The Role of Gut–brain Axis in Regulating Glucose Metabolism After Acute Pancreatitis

OBJECTIVES Diabetes has become an epidemic in developed and developing countries alike, with an increased demand for new efficacious treatments. A large body of pre-clinical evidence suggests that the gut-brain axis may be exploited as a potential therapeutic target for defective glucose homeostasis. This clinical study aimed to investigate a comprehensive panel of glucoregulatory peptides, released by both the gut and brain, in individuals after acute pancreatitis. METHODS Fasting levels of glucagon-like peptide-1 (GLP-1), glicentin, oxyntomodulin, peptide YY, ghrelin, cholecystokinin, vasoactive intestinal peptide (VIP), and secretin were studied. Modified Poisson and multivariable linear regression analyses were conducted. Pre-determined concentration ranges were used to categorize each peptide into quartiles. RESULTS A total of 83 individuals were included, of who 30 (36%) developed abnormal glucose metabolism (AGM) after acute pancreatitis. In individuals with AGM, the highest quartile of oxyntomodulin differed most significantly from the lowest quartile with a prevalence ratio (PR; 95% confidence interval) of 0.50 (0.21, 1.20; P=0.005); of glicentin with a PR of 0.26 (0.13, 0.54; P<0.001); and of VIP with a PR of 0.34 (0.13, 0.89; P=0.043).
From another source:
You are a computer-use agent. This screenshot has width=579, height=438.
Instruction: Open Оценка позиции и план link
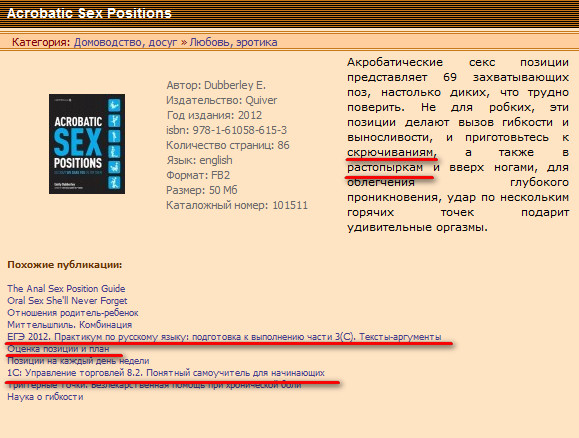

Peptide YY, GLP-1, cholecystokinin, ghrelin, and secretin were not significantly associated with AGM. CONCLUSIONS Fasting circulating oxyntomodulin, glicentin, and VIP levels are significantly decreased in patients with defective glucose homeostasis after acute pancreatitis. Oxyntomodulin appears to be a promising therapeutic target for future clinical studies on diabetes associated with diseases of the exocrine pancreas.